Blue Origin's capsule is also designed to reach a higher altitude than Virgin Galactic's vehicle. The edge of space is often defined by the so-called Kármán line, at an altitude of 62 miles. While the New Shepard capsule flies above the Kármán line, Virgin Galactic's craft reached an altitude of around 53 miles during Branson's flight.

This discrepancy has fueled competition between the rival billionaires, with Blue Origin officials suggesting that Virgin Galactic's flights don't actually reach suborbital space.

Branson and his crew were eligible to receive their commercial astronaut wings, however, because the Federal Aviation Administration and the United States Air Force recognize the boundary of space at 50 miles.

Both Branson's and Bezos' flight could jump-start the space tourism industry, which until now, has made slow progress over the last two decades, said Marco Caceres, a space industry analyst with the Teal Group Corporation. Private citizens have paid for orbital flights to the International Space Station before, but all were launched aboard Soyuz rockets and capsules operated by the Russian Space Agency.

"For all practical purposes, the space tourism industry doesn't really exist right now," he said. "This officially marks the beginning."

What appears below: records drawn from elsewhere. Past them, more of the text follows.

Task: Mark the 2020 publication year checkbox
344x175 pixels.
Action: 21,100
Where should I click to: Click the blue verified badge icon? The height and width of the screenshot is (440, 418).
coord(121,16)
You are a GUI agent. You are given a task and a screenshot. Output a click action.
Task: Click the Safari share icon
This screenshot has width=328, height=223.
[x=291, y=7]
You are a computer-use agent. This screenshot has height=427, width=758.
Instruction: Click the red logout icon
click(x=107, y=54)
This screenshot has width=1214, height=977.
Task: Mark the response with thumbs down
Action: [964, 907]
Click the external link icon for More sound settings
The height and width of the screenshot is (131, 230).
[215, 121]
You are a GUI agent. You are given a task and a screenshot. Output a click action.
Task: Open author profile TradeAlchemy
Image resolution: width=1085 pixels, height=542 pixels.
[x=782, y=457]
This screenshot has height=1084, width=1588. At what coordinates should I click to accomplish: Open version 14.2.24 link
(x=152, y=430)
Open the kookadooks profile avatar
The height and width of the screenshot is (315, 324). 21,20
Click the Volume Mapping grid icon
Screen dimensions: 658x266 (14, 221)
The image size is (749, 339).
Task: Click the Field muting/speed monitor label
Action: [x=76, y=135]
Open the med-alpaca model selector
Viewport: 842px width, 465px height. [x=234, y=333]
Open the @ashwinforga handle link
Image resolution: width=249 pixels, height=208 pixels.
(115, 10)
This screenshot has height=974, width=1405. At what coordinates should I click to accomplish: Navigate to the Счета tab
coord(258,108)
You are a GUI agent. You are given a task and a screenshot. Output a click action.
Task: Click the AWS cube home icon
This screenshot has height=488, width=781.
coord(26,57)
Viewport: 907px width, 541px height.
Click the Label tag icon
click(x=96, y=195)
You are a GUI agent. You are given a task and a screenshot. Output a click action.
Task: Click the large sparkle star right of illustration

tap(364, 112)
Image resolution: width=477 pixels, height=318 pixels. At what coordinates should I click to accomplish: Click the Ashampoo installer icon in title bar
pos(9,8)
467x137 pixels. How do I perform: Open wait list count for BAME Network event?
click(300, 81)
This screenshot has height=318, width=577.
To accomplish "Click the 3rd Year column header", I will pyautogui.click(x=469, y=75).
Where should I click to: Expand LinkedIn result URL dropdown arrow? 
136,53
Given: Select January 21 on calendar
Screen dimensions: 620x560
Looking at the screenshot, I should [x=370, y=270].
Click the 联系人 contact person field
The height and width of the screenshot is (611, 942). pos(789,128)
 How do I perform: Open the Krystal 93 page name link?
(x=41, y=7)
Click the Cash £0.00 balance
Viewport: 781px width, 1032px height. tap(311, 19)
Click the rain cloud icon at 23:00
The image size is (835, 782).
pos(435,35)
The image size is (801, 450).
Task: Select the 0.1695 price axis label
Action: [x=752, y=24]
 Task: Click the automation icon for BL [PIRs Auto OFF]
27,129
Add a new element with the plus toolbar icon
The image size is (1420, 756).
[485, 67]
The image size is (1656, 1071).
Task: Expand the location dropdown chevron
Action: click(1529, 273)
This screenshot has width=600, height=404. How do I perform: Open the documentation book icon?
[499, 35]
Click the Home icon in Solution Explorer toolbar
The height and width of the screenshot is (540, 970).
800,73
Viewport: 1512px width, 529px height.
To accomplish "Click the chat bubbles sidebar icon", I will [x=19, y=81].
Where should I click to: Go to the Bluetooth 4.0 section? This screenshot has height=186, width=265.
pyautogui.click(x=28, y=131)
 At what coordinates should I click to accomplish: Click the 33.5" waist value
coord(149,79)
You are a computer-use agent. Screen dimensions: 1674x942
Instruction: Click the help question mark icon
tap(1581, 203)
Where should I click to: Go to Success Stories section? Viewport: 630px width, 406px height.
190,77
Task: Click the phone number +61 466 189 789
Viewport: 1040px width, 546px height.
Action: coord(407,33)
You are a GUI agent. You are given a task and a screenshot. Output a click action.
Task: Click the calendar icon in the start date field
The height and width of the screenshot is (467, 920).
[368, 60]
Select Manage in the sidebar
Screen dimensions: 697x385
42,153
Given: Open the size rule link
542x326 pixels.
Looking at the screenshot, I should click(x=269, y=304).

In addition to suborbital jaunts from Virgin Galactic and Blue Origin, Elon Musk’s company, SpaceX, is planning orbital tourism flights, beginning with the first mission to space with an all-civilian crew this year.

Caceres said all of these tourism ventures could become a lucrative sector of the commercial spaceflight industry, but it will likely take time.

"If it's one flight every few months, that's not enough to create an industry," he said. "But if these companies start launching on a weekly basis, and you start seeing dozens or hundreds of these flights, that's when you can feel like this is something real."

Branson, Bezos and Musk have all faced backlash for their private spaceflight aspirations, with some criticizing the billionaire entrepreneurs for investing in frivolous, self-serving ventures.

But such criticisms are short-sighted, said Jim Cantrell, CEO of Phantom Space, an Arizona-based startup that aims to build and launch commercial satellites, and a former executive at SpaceX.

"You can't look at it in the context of this one hop to space," Cantrell said. "You have to look at it in the context of the bigger picture. This used to all be government dominated, but we've gotten to the point where individuals can do this. That's the hopeful, inspiration part of all this."